» **JOB**: Count the rows below that contain the string "agent", with case counting, and reply with only the number.

» **RECORDS FOR THE TASK**:
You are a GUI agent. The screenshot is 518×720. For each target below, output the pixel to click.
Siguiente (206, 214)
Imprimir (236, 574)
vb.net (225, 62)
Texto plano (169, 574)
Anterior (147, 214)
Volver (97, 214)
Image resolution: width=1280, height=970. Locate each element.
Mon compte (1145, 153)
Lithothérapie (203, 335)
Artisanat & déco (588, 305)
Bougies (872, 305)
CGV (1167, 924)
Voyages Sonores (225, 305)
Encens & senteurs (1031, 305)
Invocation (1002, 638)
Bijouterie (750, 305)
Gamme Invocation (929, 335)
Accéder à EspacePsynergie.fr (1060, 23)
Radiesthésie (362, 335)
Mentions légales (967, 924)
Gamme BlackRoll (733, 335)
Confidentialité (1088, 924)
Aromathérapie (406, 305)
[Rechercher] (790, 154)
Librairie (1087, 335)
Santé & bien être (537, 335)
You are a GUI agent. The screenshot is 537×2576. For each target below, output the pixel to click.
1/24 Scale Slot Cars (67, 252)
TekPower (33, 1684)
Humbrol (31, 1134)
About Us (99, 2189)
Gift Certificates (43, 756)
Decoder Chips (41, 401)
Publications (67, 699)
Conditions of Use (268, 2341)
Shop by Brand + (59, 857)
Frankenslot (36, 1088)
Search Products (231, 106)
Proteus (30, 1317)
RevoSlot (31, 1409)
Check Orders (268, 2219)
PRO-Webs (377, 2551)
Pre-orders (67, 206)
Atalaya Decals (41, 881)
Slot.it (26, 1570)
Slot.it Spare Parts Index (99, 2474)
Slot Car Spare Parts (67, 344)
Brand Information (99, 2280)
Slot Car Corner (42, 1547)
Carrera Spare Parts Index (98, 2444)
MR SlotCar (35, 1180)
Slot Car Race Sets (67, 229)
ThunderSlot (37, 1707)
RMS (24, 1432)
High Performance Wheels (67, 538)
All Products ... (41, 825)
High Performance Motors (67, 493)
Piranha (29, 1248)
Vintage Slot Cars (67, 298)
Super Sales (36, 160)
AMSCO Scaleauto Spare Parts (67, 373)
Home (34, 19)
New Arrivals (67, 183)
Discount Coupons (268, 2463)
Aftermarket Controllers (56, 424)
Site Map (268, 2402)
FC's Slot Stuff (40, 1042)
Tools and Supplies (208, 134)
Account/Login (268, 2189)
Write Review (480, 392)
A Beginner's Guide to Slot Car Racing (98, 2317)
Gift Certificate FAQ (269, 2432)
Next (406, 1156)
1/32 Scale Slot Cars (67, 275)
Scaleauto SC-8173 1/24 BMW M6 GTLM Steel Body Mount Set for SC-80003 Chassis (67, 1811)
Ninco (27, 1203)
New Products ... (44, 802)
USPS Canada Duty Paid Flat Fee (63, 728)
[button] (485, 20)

» **FINAL ANSWER**: 2